La possibilité de n'introduire les jeux qu'à bon escient permit d'ajouter des sonorités proscrites ou encore ignorées, qui semblent foisonner aussitôt, sous le nom général et révélateur de mutations : jeux à bouche, de grosse taille, comparables aux flûtes traversières (allemandes) et appelés flageolet ou sifflet dans l'aigu, jeux semi-bouchés (à cheminée ou coniques), bouchés dans le grave (où ils gardent le vieux nom de bourdon), compararables aux flûtes douces à bec (anglaises). Ces flûtes ont aussi leurs harmoniques (nasard 2 2/3, larigot 1 1/3, tierce ou cornet 1 3/5). Certains jeux sont eux-mêmes des mélanges à plusieurs rangs de tuyaux de même type (principaux, nasards, cymbale [si aiguë qu'il faut redescendre périodiquement : reprise], peut-être même de type différent : cornets, hautbois). Cependant les tuyaux à anches ont fait leur réapparition sous les formes les plus diverses ; à tuyau court : régales dits aussi voix humaines, d'enfants, de chantres ; à tuyau long et conique : saqueboutes ou trompettes, clairons, chalumeaux, musettes ; à tuyau moyen et cylindrique : douçaines comparées plus tard en pays wallon au tournebout (dit d'après le germanique, cromorne). Ce goût des jeux variés ne s'est pas développé partout de la même manière : rapidement des compositions typiques se différencient. Le XVIe voit naître des écoles régionales de facture, avec des périodes d'activité ou de stagnation qui ne coïncident pas, d'où des influences et des contaminations successives.

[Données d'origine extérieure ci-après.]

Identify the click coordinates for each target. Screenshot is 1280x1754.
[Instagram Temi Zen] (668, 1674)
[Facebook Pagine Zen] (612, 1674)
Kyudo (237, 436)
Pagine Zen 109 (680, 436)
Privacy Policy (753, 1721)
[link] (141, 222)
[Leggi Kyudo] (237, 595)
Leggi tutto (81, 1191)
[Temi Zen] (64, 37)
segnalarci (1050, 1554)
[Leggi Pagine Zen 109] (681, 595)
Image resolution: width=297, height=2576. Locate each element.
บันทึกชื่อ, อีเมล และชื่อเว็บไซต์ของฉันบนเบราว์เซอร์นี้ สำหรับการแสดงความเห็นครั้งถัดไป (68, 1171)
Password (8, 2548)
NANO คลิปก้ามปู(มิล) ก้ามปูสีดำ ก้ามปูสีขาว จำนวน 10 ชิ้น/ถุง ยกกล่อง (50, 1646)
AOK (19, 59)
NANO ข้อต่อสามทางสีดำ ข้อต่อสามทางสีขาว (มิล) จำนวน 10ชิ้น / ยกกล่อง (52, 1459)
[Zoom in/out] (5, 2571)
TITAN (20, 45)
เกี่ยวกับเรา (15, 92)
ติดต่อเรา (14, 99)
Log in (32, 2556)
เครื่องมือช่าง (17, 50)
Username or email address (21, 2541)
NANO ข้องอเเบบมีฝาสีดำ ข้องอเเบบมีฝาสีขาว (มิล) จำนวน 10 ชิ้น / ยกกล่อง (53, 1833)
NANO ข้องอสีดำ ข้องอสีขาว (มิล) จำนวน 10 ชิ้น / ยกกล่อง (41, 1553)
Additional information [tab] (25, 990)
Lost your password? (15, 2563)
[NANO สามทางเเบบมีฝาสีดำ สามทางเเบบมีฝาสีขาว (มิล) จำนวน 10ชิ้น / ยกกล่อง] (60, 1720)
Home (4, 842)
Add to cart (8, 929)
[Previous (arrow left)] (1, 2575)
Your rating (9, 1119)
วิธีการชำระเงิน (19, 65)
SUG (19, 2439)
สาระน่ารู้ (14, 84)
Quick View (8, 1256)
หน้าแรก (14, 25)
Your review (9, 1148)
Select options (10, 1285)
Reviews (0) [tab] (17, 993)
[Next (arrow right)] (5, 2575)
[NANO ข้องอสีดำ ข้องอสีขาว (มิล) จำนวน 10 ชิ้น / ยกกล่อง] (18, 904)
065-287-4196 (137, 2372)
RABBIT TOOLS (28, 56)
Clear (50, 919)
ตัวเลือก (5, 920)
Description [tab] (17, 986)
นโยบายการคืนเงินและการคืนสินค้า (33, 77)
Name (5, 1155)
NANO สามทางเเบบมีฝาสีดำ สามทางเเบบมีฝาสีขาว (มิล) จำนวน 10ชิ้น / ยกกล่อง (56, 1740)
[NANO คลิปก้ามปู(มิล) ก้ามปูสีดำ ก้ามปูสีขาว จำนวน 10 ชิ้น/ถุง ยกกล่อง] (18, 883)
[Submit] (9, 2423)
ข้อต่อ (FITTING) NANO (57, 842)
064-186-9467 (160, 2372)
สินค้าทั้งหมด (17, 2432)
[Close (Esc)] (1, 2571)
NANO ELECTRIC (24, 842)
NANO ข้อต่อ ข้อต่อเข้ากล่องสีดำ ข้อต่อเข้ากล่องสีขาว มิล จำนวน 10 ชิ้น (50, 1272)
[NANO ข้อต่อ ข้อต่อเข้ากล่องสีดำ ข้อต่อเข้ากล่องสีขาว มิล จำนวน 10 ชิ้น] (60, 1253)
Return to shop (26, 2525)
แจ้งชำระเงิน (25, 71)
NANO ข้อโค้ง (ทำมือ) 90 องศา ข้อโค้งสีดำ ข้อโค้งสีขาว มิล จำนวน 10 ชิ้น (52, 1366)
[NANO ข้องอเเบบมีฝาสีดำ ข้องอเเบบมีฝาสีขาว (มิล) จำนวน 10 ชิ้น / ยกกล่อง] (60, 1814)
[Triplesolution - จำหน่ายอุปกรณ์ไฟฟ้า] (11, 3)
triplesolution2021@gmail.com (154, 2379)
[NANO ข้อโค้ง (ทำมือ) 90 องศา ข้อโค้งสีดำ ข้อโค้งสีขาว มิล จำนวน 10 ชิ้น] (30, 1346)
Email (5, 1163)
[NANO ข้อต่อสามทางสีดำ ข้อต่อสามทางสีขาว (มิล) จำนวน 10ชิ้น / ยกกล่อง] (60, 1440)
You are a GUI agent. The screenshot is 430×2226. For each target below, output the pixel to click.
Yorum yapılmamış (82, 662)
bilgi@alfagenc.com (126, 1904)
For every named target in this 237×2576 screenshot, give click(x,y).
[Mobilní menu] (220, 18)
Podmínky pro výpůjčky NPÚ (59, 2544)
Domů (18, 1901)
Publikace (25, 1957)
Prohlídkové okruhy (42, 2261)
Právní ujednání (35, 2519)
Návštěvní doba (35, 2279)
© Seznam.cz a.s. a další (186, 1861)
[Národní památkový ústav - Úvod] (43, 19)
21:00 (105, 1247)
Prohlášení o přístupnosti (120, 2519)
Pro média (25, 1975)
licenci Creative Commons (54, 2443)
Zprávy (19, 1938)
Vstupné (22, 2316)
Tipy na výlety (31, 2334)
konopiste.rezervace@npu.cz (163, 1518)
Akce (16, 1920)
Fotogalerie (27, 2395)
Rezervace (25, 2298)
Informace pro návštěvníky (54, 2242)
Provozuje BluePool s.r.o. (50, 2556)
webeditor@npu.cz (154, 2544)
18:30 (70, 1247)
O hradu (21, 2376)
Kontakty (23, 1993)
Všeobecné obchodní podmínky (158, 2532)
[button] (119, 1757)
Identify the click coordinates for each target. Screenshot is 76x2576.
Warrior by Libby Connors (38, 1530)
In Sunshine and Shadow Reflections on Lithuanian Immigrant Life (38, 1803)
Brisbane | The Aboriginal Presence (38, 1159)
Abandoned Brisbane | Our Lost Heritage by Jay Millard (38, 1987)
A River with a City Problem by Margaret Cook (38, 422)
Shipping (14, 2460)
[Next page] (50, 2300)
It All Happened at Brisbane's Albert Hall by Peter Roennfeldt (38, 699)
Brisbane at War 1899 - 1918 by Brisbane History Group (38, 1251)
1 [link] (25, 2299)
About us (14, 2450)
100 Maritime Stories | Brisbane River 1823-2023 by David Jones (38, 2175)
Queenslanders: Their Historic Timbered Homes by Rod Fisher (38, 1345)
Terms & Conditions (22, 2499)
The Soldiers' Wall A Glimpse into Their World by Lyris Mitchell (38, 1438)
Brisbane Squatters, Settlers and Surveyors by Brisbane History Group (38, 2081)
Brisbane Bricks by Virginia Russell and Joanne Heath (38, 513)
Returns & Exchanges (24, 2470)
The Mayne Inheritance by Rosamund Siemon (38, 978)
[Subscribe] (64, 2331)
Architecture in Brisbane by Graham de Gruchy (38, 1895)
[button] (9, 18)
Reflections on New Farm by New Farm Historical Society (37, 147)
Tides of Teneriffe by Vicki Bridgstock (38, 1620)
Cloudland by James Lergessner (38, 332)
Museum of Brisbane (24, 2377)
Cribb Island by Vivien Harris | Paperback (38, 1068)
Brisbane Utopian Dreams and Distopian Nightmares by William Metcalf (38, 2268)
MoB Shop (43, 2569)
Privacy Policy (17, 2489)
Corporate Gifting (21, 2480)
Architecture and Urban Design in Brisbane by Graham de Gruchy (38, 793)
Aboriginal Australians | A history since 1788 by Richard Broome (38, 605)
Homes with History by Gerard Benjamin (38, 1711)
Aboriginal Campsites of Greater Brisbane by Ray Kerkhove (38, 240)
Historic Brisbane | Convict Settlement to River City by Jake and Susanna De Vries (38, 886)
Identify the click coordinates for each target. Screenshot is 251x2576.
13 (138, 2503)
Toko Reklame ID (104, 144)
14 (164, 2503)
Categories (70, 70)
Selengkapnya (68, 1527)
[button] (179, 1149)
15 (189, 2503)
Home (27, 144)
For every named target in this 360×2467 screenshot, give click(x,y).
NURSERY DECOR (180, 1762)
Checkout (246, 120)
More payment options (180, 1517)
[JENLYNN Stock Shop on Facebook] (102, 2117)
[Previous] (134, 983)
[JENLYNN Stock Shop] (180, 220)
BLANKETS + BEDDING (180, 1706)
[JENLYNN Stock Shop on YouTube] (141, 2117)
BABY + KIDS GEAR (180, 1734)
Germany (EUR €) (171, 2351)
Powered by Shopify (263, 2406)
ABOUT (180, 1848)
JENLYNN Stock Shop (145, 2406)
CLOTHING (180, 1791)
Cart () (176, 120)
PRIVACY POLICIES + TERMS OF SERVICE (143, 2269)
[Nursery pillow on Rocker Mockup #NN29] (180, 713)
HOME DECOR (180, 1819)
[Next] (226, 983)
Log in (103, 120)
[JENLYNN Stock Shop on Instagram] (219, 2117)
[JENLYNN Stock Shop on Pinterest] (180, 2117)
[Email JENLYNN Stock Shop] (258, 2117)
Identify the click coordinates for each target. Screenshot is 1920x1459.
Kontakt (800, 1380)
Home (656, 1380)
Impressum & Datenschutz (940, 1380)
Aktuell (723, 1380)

En France, après des tâtonnements mal connus, s'est établi, à l'orée du XVIe, un type précis qui s'imposa très largement de Bordeaux à Tournai et à l'Allemagne centrale (Dresde). II comporte un équilibre déjà subtil d'une dizaine de jeux, permettant un grand nombre de registrations théoriques et plus d'une vingtaine d'usuelles, toutes affectant la polyphonie entière, sans faire sortir une voix. En langage moderne, on a : bourdon (16), 8 ; principaux 8, 4, 2 (1) ; fourniture progressive (3 à 9 rangs p. ex.) ; flûtes 4, 2 ; nasard 2 2/3 (& 2) ; cymbale trois rangs ; tierce et (ou) larigot : trompette 8 (et Clairon le cas échéant) ; régale 8 (4). L'instrument est logé dans un meuble rectangulaire finement décoré et, s'il comporte de gros tuyaux, agrandi de tourelles plates (3 en général), surmontées de lanternes. Peu évolutif, ce type recevra seulement vers le milieu du XVIe, sous l'influence des Pays-Bas ou de la Normandie, des jeux de 16 pieds fonds et anches. L'évolution musicale vers la mélodie accompagnée n'aura pas assez de force pour le transformer directement. « Couper » les jeux de solo au milieu du clavier (procédé venu peut-être d'Espagne plutôt que d'Italie) sera la seule concession au nouveau style. Comme pour la musique, le renouveau viendra du dehors.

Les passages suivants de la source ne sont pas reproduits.